Me acerco a la puerta. Tomo la llave entre mis dedos y la inserto en la perilla. Escucho el crujir de mi mente. Puedo sentir el polvo elevarse, al adentrarme en recuerdos remotos.

Quiero creer que si un día abro todas esas puertas, si me adentro en ellas, perderán todo poder. Que el recuerdo desaparecerá como ese polvo que se sacude con mi presencia.
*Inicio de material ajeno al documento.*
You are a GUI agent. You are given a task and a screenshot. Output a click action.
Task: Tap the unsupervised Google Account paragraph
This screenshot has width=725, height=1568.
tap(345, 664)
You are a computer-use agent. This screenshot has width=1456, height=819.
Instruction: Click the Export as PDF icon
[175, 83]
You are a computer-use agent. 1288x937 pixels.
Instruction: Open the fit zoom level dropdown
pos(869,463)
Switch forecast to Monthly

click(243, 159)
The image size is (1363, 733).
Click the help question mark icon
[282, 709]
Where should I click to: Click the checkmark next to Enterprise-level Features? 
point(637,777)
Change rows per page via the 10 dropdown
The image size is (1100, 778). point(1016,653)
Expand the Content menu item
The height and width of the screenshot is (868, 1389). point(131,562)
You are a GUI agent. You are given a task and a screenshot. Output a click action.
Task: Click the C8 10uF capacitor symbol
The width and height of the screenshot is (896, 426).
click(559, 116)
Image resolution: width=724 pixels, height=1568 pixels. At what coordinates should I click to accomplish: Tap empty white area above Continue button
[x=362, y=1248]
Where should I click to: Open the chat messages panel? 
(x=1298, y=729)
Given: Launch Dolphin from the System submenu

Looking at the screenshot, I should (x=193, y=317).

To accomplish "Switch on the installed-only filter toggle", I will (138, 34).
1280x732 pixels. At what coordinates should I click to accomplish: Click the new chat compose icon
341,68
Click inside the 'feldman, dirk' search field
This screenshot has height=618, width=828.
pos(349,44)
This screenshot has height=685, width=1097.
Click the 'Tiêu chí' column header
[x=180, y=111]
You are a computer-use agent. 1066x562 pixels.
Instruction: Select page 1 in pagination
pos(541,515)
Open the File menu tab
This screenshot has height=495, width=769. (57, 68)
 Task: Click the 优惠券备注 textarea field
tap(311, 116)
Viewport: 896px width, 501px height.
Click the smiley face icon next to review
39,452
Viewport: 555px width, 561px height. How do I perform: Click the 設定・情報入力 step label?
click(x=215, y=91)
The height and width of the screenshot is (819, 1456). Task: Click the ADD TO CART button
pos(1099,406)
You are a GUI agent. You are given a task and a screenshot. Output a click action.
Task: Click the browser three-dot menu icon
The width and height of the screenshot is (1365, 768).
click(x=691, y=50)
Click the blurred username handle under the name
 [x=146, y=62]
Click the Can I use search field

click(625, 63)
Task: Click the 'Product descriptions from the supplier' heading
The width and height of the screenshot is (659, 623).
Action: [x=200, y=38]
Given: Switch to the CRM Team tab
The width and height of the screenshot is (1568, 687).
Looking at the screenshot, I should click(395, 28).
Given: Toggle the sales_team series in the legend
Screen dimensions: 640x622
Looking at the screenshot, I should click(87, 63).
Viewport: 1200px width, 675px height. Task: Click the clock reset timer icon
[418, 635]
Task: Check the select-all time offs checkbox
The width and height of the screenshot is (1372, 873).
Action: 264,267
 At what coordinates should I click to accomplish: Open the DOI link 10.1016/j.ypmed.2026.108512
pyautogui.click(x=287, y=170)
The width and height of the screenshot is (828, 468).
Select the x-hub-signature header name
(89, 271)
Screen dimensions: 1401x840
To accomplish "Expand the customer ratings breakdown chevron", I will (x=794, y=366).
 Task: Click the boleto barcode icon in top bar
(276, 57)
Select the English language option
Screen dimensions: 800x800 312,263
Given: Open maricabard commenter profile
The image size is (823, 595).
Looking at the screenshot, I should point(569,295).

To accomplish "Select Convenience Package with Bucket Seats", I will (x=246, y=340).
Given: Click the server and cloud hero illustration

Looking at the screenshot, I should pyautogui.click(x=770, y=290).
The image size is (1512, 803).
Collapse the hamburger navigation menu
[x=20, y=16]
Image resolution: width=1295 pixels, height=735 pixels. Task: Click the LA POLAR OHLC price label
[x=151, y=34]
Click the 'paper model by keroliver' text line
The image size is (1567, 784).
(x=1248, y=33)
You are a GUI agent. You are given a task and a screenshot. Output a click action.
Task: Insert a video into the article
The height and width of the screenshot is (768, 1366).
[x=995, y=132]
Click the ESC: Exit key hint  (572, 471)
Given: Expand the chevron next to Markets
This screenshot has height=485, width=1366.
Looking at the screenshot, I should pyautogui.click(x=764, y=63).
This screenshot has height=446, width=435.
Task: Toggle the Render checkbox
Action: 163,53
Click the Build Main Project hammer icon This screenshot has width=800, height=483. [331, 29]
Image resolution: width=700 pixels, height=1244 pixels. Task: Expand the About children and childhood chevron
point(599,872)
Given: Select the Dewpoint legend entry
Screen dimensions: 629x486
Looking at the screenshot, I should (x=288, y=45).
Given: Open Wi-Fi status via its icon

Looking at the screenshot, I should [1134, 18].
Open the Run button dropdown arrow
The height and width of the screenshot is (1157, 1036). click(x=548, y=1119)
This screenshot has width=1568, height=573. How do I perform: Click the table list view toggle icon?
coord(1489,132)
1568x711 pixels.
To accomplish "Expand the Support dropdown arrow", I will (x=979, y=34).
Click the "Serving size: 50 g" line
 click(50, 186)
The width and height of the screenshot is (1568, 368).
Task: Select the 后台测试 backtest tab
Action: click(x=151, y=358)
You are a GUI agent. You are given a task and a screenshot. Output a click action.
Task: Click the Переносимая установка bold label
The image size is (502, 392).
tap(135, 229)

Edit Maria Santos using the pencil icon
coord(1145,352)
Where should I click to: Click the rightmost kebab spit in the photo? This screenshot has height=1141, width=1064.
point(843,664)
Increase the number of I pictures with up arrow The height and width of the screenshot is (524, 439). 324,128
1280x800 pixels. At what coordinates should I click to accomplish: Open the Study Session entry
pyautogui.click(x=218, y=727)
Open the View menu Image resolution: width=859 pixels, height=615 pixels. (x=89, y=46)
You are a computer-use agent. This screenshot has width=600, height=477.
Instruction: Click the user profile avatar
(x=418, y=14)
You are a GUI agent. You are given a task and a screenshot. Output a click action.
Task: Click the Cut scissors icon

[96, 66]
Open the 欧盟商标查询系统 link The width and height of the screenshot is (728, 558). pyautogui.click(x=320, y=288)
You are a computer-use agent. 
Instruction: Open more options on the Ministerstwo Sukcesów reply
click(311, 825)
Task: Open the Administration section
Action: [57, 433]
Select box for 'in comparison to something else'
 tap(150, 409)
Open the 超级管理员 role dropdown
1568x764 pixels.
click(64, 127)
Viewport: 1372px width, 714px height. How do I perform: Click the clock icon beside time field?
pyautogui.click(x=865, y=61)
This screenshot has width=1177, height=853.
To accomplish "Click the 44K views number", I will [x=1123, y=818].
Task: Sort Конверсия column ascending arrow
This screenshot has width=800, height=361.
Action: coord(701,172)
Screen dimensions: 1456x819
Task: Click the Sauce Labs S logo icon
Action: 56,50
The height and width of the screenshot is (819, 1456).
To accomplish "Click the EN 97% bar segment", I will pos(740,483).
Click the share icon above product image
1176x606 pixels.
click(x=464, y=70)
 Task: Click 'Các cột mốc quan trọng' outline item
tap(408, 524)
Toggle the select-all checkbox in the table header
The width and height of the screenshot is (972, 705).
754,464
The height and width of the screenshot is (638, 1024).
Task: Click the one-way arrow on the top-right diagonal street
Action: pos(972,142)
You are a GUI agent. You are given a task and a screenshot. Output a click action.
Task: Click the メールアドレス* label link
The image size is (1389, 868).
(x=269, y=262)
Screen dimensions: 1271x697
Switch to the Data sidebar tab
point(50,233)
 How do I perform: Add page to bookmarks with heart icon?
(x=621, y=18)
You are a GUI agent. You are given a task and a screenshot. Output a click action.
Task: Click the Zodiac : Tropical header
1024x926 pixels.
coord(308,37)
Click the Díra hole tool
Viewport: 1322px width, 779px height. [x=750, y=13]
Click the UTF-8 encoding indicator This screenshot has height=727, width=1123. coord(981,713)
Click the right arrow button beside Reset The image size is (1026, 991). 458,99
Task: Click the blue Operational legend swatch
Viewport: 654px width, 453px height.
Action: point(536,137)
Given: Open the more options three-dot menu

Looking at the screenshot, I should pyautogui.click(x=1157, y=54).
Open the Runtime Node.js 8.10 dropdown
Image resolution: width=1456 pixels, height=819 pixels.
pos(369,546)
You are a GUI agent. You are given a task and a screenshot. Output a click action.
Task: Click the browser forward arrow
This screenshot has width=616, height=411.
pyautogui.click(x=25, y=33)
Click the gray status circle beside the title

–No me odies!! Necesito hablar contigo.

La verdad siempre supe que llegaría ese día, ese mensaje. En el fondo, siempre supe que, en cuanto él leyera alguna de estas entradas, me escribiría.

Lo conozco bien. Dudo que él a mí. De hecho, me regocijo en saber que no.

En cuanto recibí su mensaje, temblé. Me gustaría negarlo, decir que no me dolió, decir que seguí con mi vida como si él no estuviera escribiéndome, pero estaría mintiendo.

Accedí a verlo, a tener esa conversación que tantas veces imaginé en mi mente.

Unos días antes incluso había soñado con él. Me inquietaba pensar que tal vez era hora de hacerle frente, de mirarlo a los ojos y denunciarlo ante sí mismo.

Accedí a verlo, no sin antes contar con el apoyo emocional que necesitaba para sentirme segura. No me atrevería a decir que lo hice sola.

–Quiero verlo, pero no quiero poner en riesgo lo lejos que he llegado…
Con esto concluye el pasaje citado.